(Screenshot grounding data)
======
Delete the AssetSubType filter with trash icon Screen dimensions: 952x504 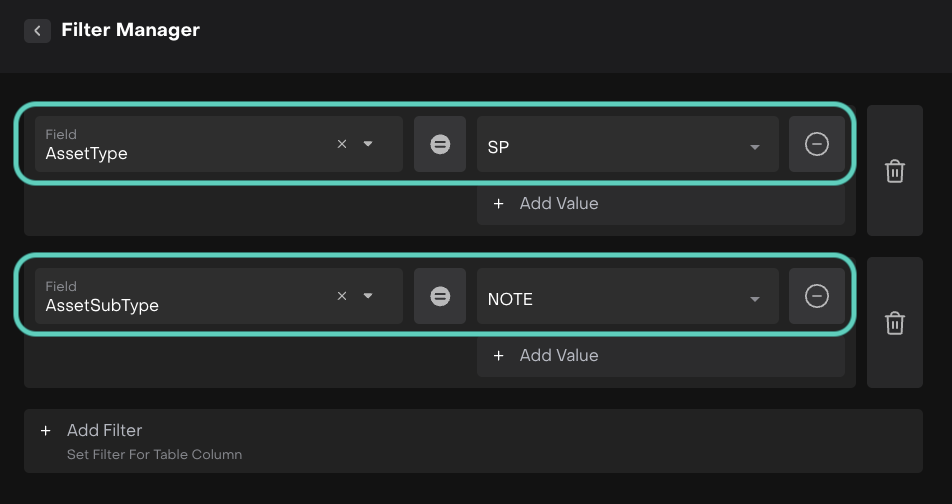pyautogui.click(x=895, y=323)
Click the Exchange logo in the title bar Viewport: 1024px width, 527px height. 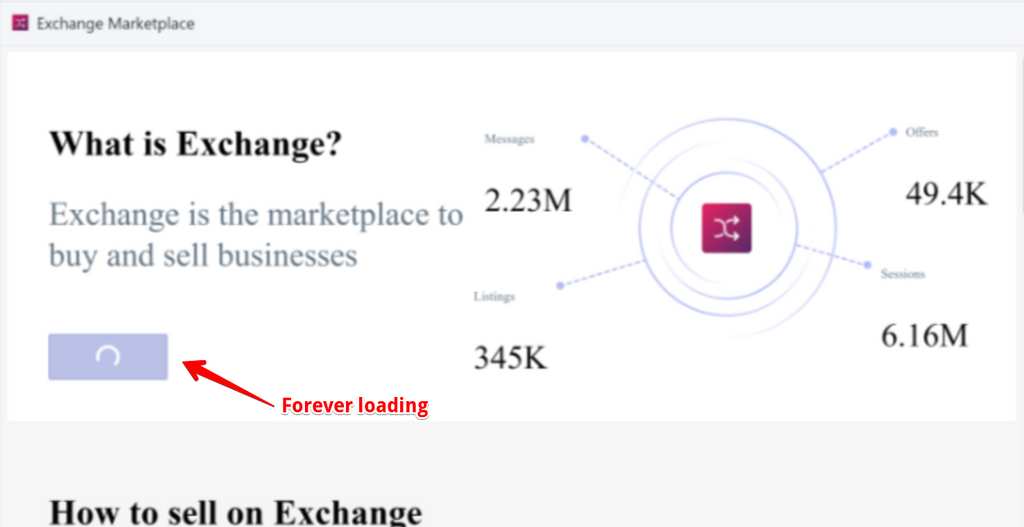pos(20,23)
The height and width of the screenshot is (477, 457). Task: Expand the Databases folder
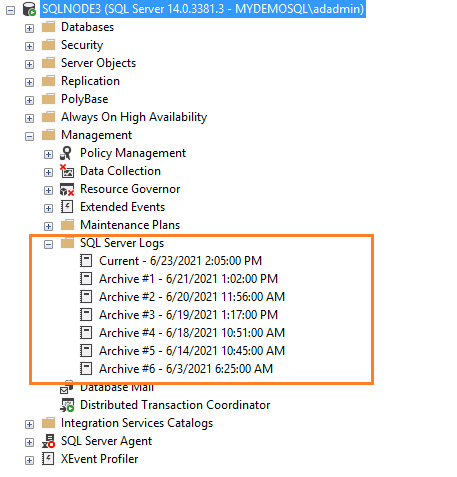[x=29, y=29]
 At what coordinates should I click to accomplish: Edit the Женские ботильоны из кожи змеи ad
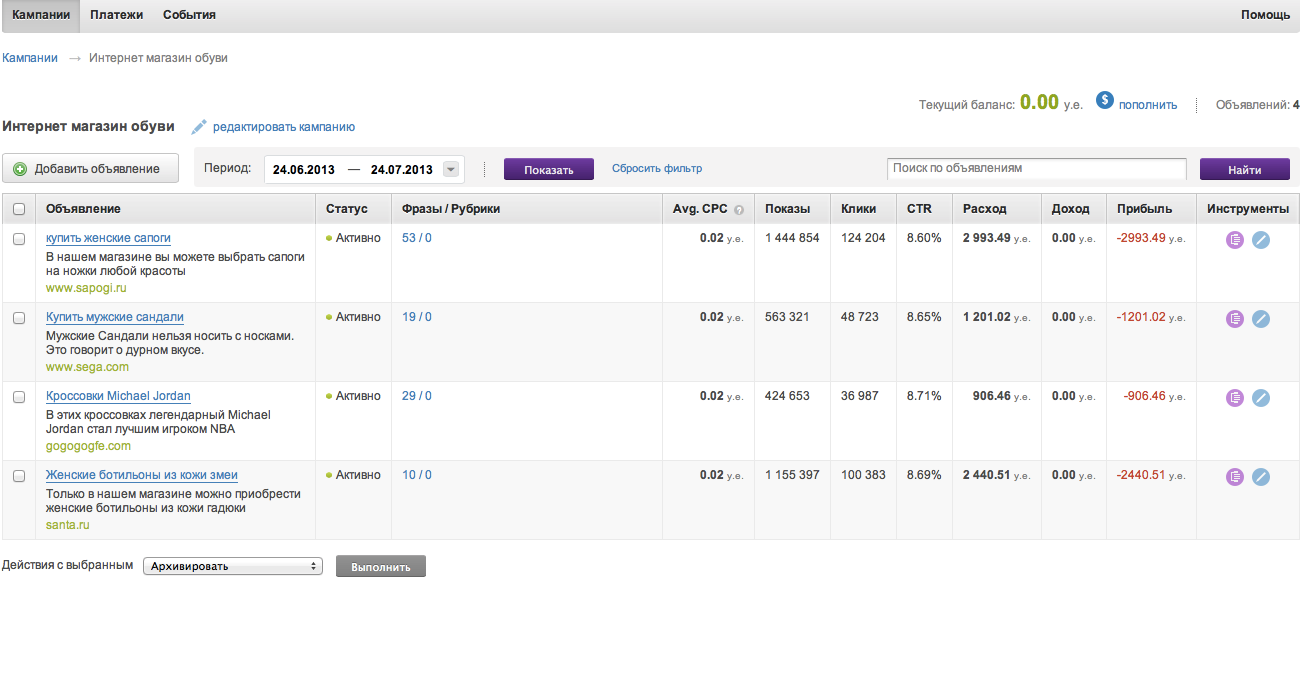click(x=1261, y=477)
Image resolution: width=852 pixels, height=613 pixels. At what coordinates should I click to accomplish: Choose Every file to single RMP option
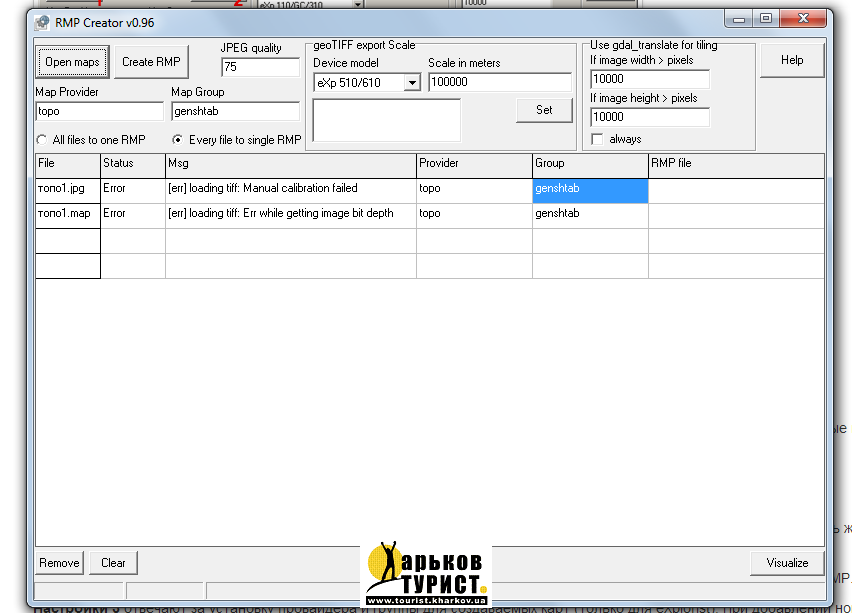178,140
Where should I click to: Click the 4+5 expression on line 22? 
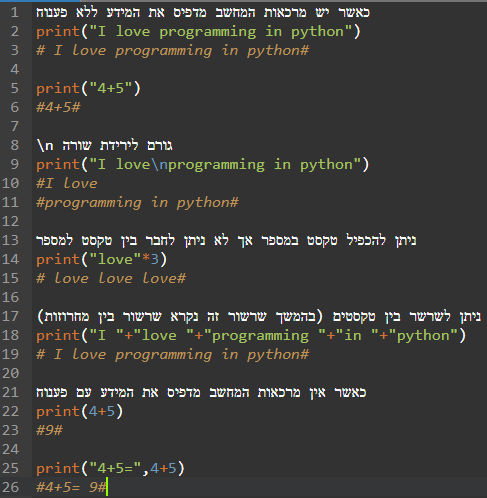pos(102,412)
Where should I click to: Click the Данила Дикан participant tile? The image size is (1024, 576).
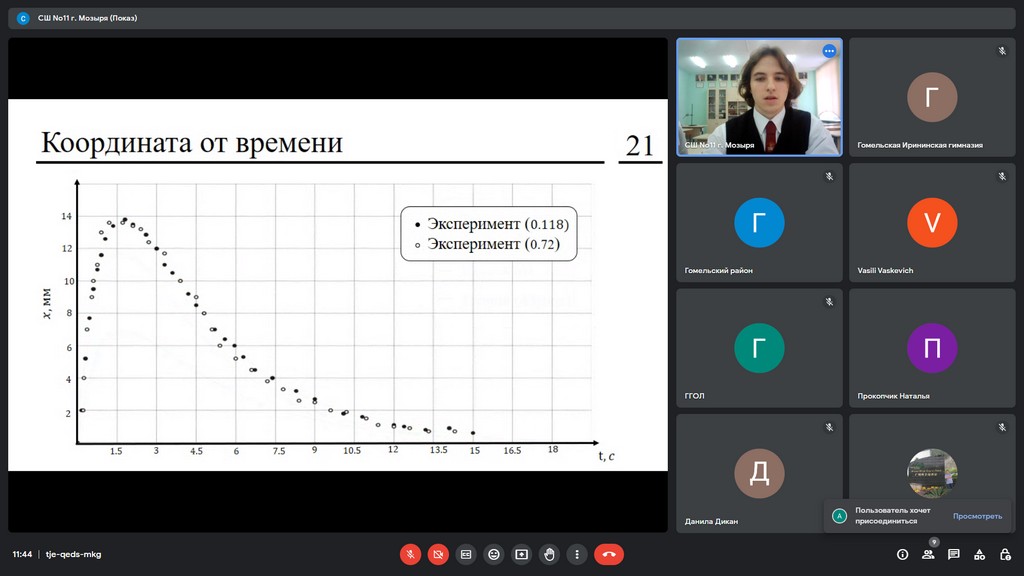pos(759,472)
======
Take the line with "Image resolution: width=852" as the first line and the last line of the records above as the final one; reproduce exactly the lines between them, both included, without pictures.

Image resolution: width=852 pixels, height=613 pixels. At what coordinates should I click to accomplish: Choose Every file to single RMP option
178,140
Where should I click to: Click the 4+5 expression on line 22? 
pos(102,412)
Where should I click to: Click the Данила Дикан participant tile? The image size is (1024, 576).
pos(759,472)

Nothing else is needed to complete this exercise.